* **Page extract**
----------

Temptation of Jesus, Part 1: The Lust of the Flesh

Stones in Iceland that resemble sliced bread

Is it a sin if you get thirsty on the Day of Atonement? Is it a sin if you hunger on that day or any other day?

If you answered “no” to any of those questions, then why would it have been wrong for Jesus to have turned stones into bread in order to satisfy His hunger? I suspect you are familiar with His temptation as outlined in Mt 4:1-4, but have you ever pondered this? There is no indication that this took place on the Day of Atonement, but it does involve fasting and I want to look at how Satan attempted to persuade Jesus to break His fast. This section of Mt 4 in the NIV is labeled “Jesus Is Tested in the Wilderness”.

There were three tests Jesus had to endure, but this is the one that used to seem the most puzzling to me. What was Satan really trying to get Jesus to do?


4 Then Jesus was led by the Spirit into the wilderness to be tempted[a] by the devil. After fasting forty days and forty nights, he was hungry. The tempter came to him and said, “If you are the Son of God, tell these stones to become bread.”

Jesus answered, “It is written: ‘Man shall not live on bread alone, but on every word that comes from the mouth of God.’[b]

~Mt 4:1-4 (NIV)

Satan uses the same tactics over and over again. The specifics may change, but the tactics generally do not.

There were three types of tests that Jesus went through. There were three things that tempted Eve to grab the fruit from the forbidden tree. In the 1st epistle of John, chapter 2, John outlines those three general types of temptations.

16 For everything in the world—the lust of the flesh, the lust of the eyes, and the pride of life—comes not from the Father but from the world. 17 The world and its desires pass away, but whoever does the will of God lives forever.

~1Jn 2:16-17 (NIV)

Adam and Eve were placed into a perfect realm created by God. Yet, Eve allowed herself to be swayed by the temptation from the serpent. Satan used the tactics of the lust of the flesh (“good for food”), the lust of the eyes (“pleasing to the eye”) and the pride of life (“gaining wisdom”) to get her to partake of the fruit of the forbidden tree. I suspect that it was out of fear, the wrong type of fear, that Adam decided to join her in this folly.

----------

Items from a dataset
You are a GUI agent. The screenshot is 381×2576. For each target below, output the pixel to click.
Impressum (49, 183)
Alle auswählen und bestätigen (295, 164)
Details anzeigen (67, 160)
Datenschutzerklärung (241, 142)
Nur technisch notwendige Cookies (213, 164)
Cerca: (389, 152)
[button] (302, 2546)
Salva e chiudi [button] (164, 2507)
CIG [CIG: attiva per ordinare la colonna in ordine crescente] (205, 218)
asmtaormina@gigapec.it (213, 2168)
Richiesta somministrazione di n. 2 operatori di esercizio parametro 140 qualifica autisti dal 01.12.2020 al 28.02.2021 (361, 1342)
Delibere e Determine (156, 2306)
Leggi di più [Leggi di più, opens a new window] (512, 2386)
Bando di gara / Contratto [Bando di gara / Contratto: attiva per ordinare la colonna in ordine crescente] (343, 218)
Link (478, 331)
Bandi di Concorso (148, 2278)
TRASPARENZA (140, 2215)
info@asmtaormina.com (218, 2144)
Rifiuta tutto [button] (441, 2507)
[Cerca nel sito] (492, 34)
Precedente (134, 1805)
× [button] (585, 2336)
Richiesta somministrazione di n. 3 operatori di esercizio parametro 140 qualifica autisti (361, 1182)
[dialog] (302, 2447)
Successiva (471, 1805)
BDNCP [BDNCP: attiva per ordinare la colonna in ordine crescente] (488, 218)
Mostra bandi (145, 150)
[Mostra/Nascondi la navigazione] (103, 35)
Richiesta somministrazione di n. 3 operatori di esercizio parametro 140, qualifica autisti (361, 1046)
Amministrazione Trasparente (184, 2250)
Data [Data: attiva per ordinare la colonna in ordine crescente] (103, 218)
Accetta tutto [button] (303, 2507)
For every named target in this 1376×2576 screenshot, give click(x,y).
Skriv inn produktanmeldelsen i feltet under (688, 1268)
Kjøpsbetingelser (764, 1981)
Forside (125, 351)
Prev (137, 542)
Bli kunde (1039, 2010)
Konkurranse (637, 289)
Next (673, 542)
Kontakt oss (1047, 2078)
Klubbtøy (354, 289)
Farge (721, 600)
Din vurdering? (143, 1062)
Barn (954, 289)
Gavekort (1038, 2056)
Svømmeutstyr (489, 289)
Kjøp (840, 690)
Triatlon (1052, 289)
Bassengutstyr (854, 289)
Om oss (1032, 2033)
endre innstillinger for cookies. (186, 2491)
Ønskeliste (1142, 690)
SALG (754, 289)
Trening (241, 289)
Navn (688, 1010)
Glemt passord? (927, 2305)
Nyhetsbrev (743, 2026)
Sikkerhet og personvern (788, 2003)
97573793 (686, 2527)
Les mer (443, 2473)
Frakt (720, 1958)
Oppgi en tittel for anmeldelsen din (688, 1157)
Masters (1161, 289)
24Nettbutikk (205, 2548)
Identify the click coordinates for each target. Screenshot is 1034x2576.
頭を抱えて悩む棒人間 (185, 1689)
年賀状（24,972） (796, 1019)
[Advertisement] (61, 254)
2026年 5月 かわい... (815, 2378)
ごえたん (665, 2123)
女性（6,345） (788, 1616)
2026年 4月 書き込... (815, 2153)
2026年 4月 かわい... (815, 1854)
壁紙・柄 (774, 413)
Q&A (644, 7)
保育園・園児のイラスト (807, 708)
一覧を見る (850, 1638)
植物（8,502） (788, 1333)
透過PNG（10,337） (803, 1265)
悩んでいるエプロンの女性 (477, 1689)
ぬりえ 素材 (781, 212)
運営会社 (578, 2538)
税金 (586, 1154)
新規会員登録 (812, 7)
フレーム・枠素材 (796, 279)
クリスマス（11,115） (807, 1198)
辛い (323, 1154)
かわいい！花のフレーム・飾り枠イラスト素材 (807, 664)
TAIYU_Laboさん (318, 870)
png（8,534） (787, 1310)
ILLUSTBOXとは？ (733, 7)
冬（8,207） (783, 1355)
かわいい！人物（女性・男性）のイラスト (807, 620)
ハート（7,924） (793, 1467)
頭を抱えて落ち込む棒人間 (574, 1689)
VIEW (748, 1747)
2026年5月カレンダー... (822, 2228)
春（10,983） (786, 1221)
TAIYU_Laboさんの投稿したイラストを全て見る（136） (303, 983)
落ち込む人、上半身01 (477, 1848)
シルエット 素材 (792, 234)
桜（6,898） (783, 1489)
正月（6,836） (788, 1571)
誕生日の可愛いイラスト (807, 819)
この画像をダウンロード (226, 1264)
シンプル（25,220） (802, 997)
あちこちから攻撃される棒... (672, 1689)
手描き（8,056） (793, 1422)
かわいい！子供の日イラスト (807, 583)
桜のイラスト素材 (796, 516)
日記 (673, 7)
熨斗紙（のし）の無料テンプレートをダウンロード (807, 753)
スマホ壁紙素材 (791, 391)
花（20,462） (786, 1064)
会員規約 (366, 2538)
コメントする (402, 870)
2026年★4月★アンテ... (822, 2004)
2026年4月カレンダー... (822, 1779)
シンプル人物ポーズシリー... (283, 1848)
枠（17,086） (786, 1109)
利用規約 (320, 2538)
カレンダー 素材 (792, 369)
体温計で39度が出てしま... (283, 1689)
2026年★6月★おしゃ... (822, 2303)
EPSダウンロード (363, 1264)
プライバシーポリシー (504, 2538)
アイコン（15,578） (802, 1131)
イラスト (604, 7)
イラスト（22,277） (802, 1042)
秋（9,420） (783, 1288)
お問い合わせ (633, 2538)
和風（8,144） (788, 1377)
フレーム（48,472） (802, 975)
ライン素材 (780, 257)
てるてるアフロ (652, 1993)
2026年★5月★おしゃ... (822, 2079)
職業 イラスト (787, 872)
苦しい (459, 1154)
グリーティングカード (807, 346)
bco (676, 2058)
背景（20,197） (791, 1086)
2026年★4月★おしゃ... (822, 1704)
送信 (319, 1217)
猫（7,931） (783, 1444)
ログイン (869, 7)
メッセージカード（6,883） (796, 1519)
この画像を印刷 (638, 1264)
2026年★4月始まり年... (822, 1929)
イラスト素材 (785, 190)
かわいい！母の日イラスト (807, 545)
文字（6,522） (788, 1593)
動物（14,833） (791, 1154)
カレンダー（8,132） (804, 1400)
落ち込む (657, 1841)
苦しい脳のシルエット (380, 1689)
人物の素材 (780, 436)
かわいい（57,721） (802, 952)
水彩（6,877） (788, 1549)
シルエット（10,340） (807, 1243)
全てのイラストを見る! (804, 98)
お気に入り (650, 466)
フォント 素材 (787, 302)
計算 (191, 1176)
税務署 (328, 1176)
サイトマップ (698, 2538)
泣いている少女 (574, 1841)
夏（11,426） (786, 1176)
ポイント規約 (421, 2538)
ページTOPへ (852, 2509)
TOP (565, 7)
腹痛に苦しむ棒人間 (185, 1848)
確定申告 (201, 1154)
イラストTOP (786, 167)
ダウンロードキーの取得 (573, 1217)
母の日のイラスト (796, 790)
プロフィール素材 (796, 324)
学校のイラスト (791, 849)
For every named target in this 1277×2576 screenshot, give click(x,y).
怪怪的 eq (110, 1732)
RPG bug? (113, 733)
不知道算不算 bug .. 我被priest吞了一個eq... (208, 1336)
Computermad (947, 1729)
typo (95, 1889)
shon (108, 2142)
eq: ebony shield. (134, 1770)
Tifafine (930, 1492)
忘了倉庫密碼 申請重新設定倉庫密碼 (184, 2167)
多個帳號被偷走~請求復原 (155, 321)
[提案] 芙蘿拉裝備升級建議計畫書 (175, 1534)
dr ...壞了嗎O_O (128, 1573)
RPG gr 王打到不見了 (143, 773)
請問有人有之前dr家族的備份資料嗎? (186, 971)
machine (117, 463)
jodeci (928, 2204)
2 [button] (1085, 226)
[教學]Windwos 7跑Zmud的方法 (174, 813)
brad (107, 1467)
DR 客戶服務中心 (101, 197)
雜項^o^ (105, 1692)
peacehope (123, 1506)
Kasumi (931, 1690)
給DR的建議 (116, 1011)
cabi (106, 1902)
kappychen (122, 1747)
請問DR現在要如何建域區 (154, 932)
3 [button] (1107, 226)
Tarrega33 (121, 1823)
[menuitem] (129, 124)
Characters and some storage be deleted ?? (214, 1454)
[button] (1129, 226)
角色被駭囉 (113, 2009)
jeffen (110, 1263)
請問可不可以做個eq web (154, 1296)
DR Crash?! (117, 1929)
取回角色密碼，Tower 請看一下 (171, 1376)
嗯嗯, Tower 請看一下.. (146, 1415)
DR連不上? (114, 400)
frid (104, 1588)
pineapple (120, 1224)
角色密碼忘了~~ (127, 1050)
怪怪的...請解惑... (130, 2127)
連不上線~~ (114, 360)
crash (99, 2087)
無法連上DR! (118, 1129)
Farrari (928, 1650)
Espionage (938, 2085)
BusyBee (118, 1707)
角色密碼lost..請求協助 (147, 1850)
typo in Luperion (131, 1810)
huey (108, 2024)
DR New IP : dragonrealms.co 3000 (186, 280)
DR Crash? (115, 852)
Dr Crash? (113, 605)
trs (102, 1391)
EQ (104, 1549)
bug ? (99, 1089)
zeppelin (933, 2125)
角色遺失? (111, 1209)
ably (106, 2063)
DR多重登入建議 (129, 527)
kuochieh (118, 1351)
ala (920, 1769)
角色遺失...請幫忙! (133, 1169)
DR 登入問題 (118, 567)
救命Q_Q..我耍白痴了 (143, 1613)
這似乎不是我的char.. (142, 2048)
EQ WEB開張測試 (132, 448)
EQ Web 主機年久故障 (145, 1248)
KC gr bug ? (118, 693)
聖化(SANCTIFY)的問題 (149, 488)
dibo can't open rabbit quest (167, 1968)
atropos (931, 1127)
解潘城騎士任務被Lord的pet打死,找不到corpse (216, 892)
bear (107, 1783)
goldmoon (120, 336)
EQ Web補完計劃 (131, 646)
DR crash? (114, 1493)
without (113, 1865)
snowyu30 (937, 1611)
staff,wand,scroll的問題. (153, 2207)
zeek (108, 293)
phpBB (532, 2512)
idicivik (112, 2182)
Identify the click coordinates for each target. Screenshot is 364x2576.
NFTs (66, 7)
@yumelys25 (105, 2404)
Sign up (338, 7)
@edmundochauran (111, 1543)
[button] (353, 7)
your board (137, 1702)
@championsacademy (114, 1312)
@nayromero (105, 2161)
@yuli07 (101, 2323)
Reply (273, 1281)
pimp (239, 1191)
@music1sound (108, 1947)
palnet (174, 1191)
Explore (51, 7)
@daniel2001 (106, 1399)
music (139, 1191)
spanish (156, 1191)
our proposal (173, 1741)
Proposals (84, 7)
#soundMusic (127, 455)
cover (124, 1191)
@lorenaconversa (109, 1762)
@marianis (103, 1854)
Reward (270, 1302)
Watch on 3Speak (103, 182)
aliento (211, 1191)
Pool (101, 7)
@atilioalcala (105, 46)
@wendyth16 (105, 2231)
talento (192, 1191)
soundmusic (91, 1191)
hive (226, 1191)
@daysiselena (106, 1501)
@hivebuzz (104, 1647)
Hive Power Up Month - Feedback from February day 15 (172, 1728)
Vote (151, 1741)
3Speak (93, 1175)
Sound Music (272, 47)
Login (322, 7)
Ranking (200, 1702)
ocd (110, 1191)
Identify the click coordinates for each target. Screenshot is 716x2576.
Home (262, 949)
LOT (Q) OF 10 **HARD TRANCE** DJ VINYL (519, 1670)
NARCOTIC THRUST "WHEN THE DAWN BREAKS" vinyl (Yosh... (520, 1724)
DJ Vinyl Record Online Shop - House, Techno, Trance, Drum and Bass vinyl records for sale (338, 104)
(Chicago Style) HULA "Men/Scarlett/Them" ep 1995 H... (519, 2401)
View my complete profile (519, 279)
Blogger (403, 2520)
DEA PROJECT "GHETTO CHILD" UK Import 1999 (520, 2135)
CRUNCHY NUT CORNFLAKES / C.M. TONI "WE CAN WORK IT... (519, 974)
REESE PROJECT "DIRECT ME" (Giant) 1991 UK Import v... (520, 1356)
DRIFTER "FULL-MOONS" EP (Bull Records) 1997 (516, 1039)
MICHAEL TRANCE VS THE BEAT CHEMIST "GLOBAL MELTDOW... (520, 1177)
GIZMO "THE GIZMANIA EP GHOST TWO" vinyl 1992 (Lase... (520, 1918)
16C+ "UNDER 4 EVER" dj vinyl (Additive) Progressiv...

----------

* **Given instruction**
In the passage on the temptation of Jesus, what heading does the NIV give to this section of Matthew 4?

* **Answer to the exercise**
"Jesus Is Tested in the Wilderness"